- Task A
Could you express the rows, from the start through the line containing "Click the 22.", as a JSON list of strings with one string per line and blank lines omitted?

- Source
________________

By whom? Nobody knows what you mean by those terms.

> >>>
> >> One with all finite bit positions but no greatest.
> >
> > So... why does 2) follow from 1?
>
> Because then the string is considered finite. It's not finite AND infinite.

It's not finite if it's unbounded, except for very stupid and
unituitive meanings of "finite". And wasn't the goal of all this to
satisfy intuition?

> > 1) A finite string of 1s represents a finite natural number. For
> > example, 101 represents
> >
> > 1* (2^0) + 0* (2^1) + 1*(2^2)
> > = 1 + 0 + 4
> > = 5
> >
> > this representation bijects finite bit strings of 1s and 0s and natural
> > number.
> >
> > 2) doesn't work however... Take ...11111. Then the natural this
> > represents would be
> >
> > 1 + 2 + 4 + 8 + 16 + 32 + ....
> >
> > but there is no such natural. This sum is divergent.
> >
>
> The sum diverges to an infinite value as n APPROACHES oo. It is finite
> for all finite n. If all n are finite, it's finite. It's not infinite
> until n is infinite, since 2^n is finite for all finite n.

________________

- Task B
What is the exact wording of the thread on finite bit strings from "By whom? Nobody" through "follow from 1?"?

________________

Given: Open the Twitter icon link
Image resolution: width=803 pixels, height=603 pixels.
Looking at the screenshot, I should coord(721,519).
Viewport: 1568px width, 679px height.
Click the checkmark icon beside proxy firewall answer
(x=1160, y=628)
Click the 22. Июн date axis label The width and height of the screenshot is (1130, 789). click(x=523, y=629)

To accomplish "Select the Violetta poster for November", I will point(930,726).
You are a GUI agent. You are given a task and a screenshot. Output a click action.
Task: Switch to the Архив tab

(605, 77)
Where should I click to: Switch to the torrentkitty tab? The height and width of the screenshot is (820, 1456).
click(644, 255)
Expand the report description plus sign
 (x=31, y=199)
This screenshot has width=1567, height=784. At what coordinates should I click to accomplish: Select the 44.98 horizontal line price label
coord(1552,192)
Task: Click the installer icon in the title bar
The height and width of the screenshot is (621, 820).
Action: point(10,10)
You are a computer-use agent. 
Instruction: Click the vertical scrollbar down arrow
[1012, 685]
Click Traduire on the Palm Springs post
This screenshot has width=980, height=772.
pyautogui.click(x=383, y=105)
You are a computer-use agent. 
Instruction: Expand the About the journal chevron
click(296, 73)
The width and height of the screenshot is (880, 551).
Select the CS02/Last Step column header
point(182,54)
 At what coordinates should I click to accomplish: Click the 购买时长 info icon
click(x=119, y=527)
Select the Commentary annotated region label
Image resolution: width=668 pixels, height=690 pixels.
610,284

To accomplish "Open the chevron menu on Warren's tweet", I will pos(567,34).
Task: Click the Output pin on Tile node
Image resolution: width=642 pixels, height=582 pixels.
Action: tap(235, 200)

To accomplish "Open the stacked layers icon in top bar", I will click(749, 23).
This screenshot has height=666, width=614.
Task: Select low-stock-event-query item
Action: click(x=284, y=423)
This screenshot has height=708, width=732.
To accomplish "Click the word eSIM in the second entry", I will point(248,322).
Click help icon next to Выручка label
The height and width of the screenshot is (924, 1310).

________________

- Worked answer A
[
  "Given: Open the Twitter icon link",
  "Image resolution: width=803 pixels, height=603 pixels.",
  "Looking at the screenshot, I should coord(721,519).",
  "Viewport: 1568px width, 679px height.",
  "Click the checkmark icon beside proxy firewall answer",
  "(x=1160, y=628)",
  "Click the 22. Июн date axis label The width and height of the screenshot is (1130, 789). click(x=523, y=629)"
]

- Worked answer B
By whom? Nobody knows what you mean by those terms.

> >>>
> >> One with all finite bit positions but no greatest.
> >
> > So... why does 2) follow from 1?